Part of Criminal Justice and Immigration Bill – in a Public Bill Committee am 5:30 pm ar 23 Hydref 2007.
I am grateful to the hon. Member for Somerton and Frome and to all those who have contributed to the debate, whether from the Labour or Opposition Benches. As I said, we must get the area under discussion right, and there is not much room for party political banter.
Like the hon. Gentleman, I found the LGA witnesses the least satisfactory in the sense that they were the least inquisitive, the least curious and the least questioning about the Bill. I do not know enough about the individuals who gave evidence, but I, too, was surprised when they seemed to be fairly relaxed about the financial burdens that would be placed on local authorities as a consequence of intensive fostering. That might be a function of representing Birmingham and Coventry, which are two large local authority areas, but Leicestershire, part of which I represent, has a revenue budget of about £750 million for the entire range of activities. I dare say that Birmingham has a larger budget than that, but Leicestershire is always having to look carefully at its annual budget to see whether it can afford the things that the Government, by statute, require it to do already without having to face a further bill for £250,000 to carry out a justice function.

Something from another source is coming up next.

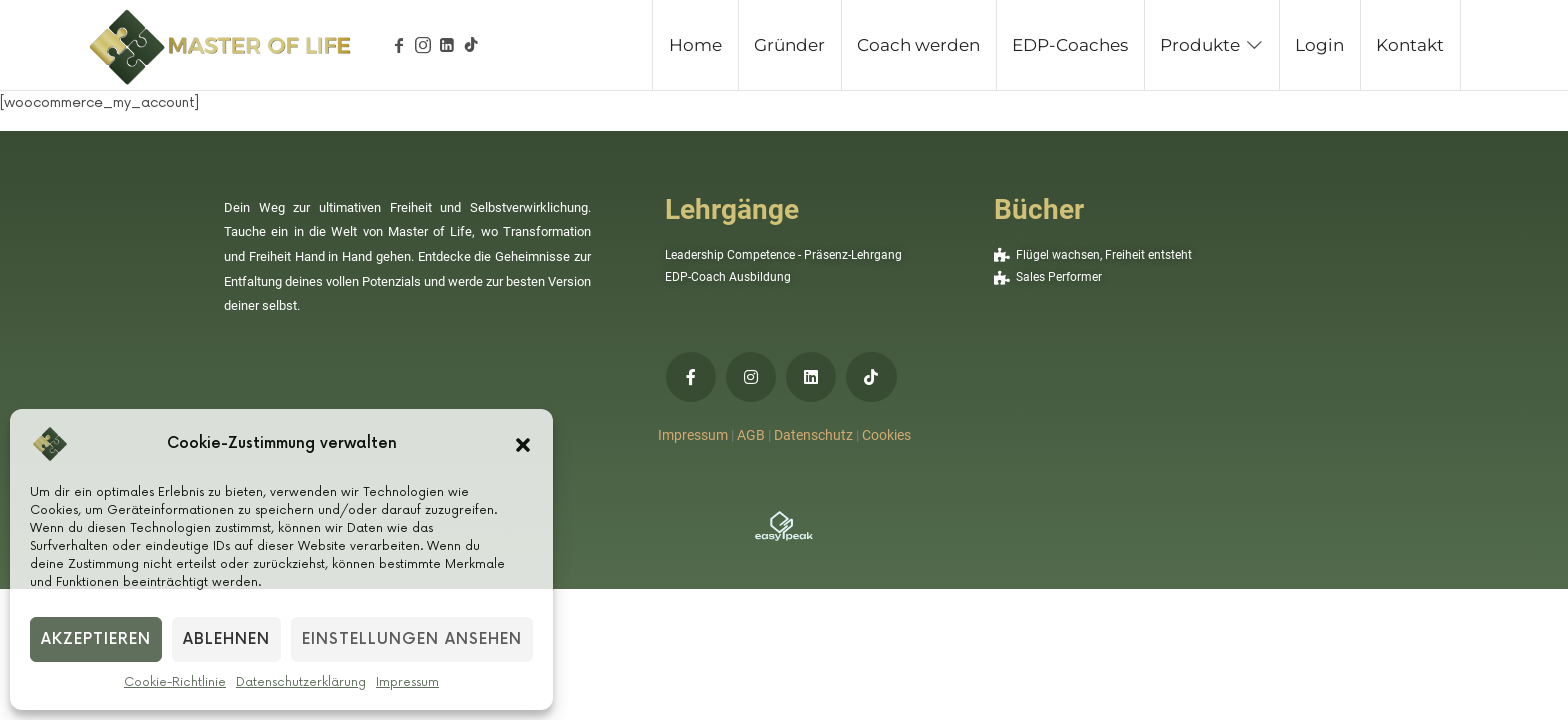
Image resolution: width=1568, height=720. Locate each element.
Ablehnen (226, 639)
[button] (523, 444)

The Minister said that the fostering requirement is based on crossing the custody threshold. Let me put aside for one moment my worries about the fostering arrangements and whether they are always a good thing. If the requirement works for the more serious offences of those crossing the custody threshold, why restrict it to that? Why not allow it to be used to prevent the young person in a difficult family from reaching the stage at which he does cross the threshold?
I come back to the book “Wasted” by Mark Johnson. He used to spend weekends on an entirely voluntary basis with a married couple who were teachers at his school in Kidderminster. During those weekends—as he admits in the book—his behaviour improved immeasurably. It was when he went back home that he fell into his old habits. When his teaching family moved to another part of Worcestershire, and he was unable to join them at weekends, things got worse and worse. At that stage he had not done anything that would have crossed the custody threshold, but clearly he was benefiting from contact with that other family. I would be interested to know more about the 13 placements and the 36 youngsters who have been sentenced to the system in Staffordshire, London and Hampshire. Can I be assured that those people were placed with real families, and not local authority homes? There is a provision within the Bill, if foster parents are not available, for children to be placed in the care of the local authority, which would mean putting them into children’s homes or other institutions and that would defeat the object.